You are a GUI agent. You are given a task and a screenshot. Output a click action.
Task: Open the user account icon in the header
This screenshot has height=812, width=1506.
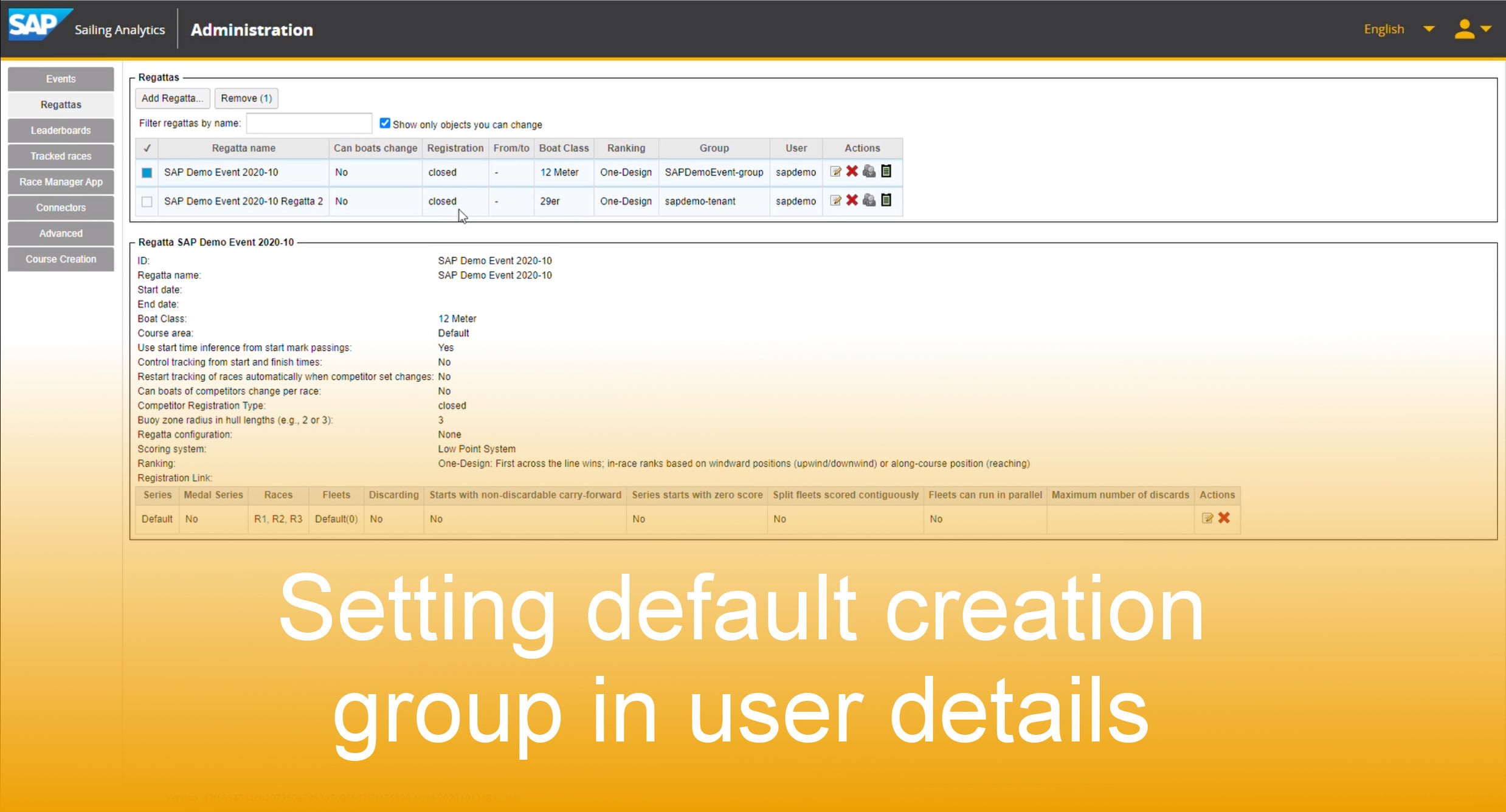point(1465,28)
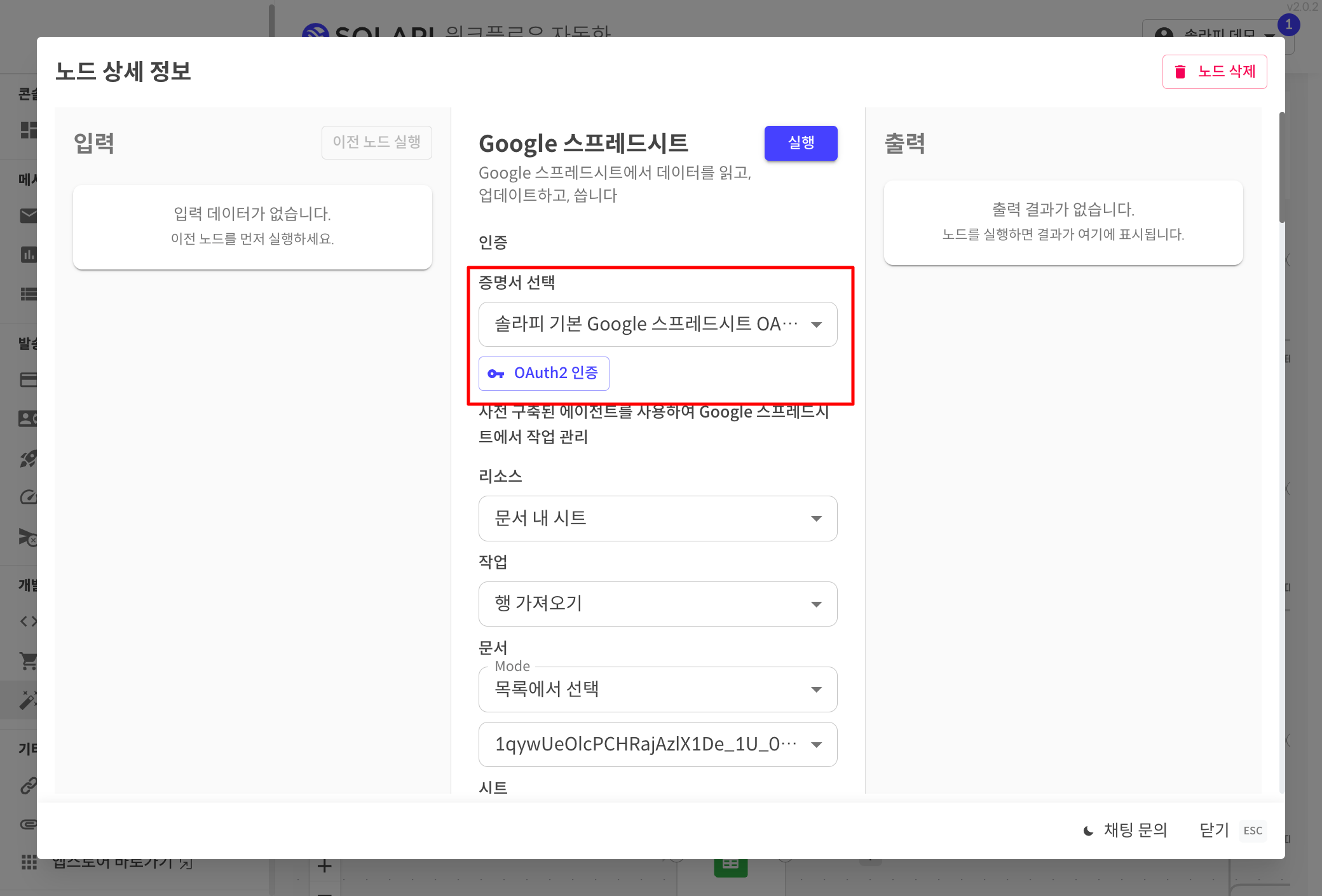The image size is (1322, 896).
Task: Expand the Mode dropdown 목록에서 선택
Action: (x=657, y=689)
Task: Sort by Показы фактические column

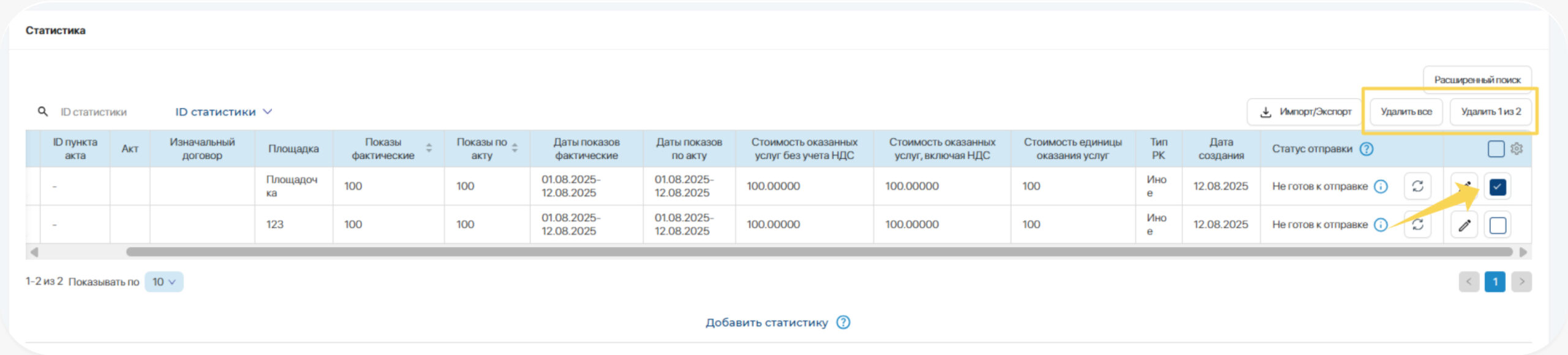Action: click(x=429, y=148)
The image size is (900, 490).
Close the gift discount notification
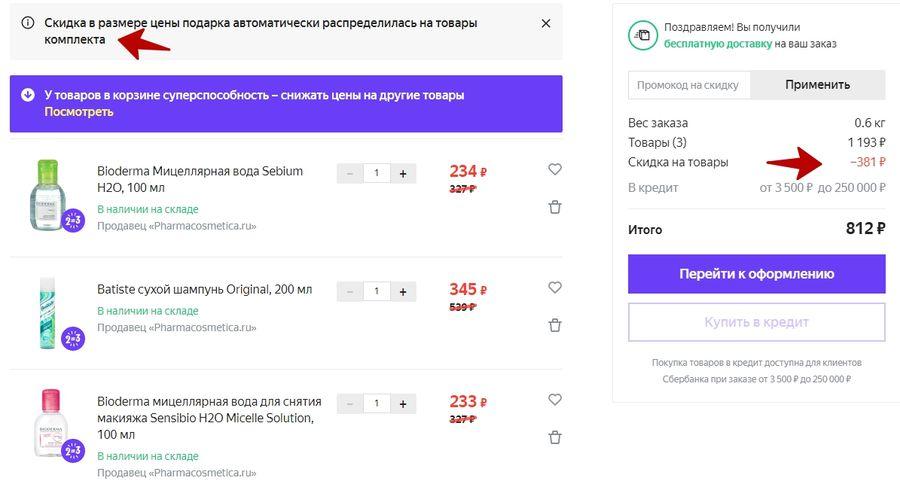pyautogui.click(x=546, y=23)
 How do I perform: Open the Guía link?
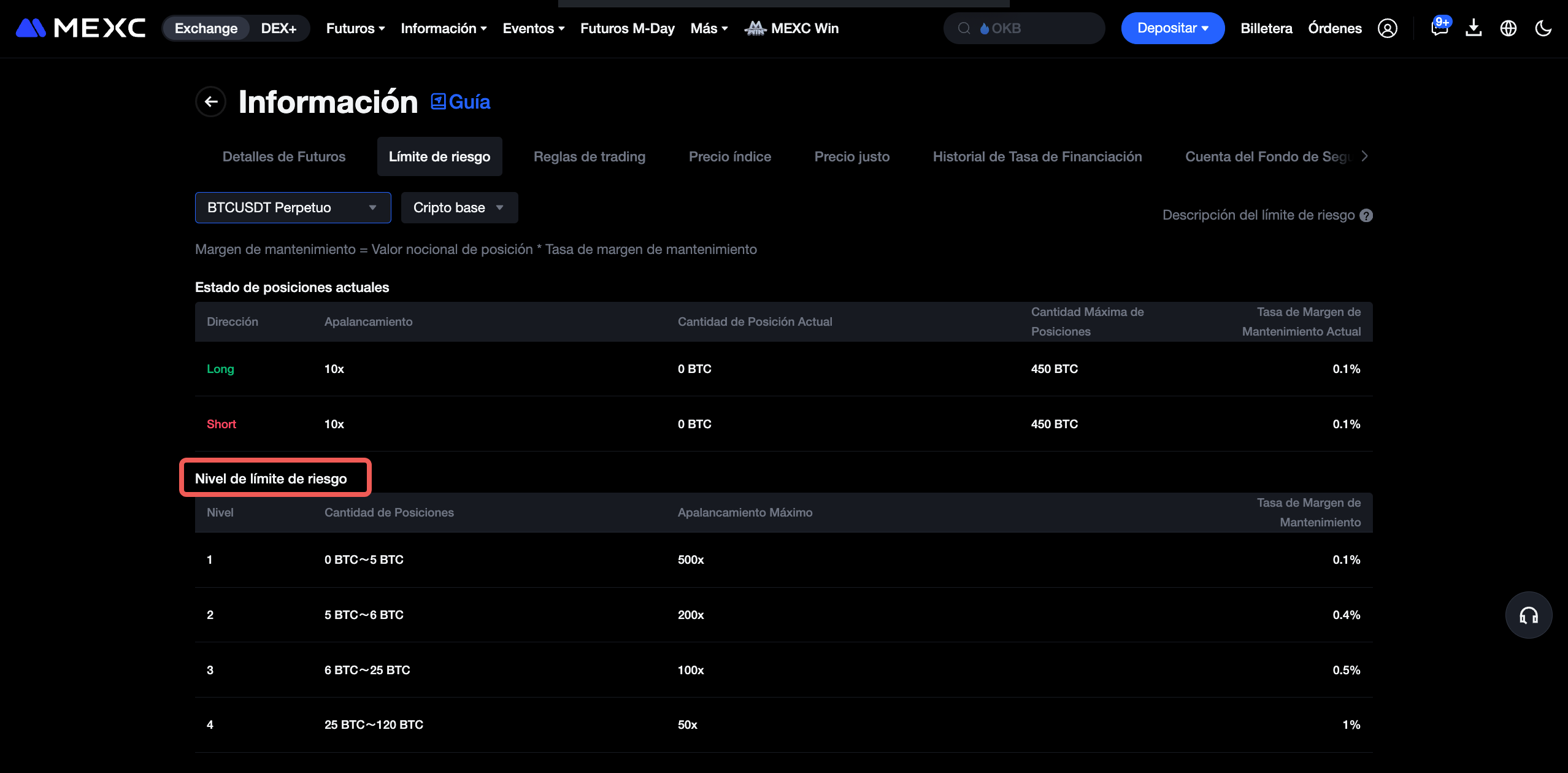[461, 102]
=-=-=
▶ Goal:
Reproduce all of the records above with "capture" substituted for each occurrence of "screenshot", keeping everything else unchanged and omitting the pictures.

▶ Written answer:
You are a GUI agent. You are given a task and a capture. Output a click action.
Task: Open the user account icon in the header
This capture has height=812, width=1506.
point(1465,28)
The image size is (1322, 896).
Task: Expand the Mode dropdown 목록에서 선택
Action: (x=657, y=689)
Task: Sort by Показы фактические column

Action: click(x=429, y=148)
The image size is (900, 490).
Close the gift discount notification
pyautogui.click(x=546, y=23)
 How do I perform: Open the Guía link?
[461, 102]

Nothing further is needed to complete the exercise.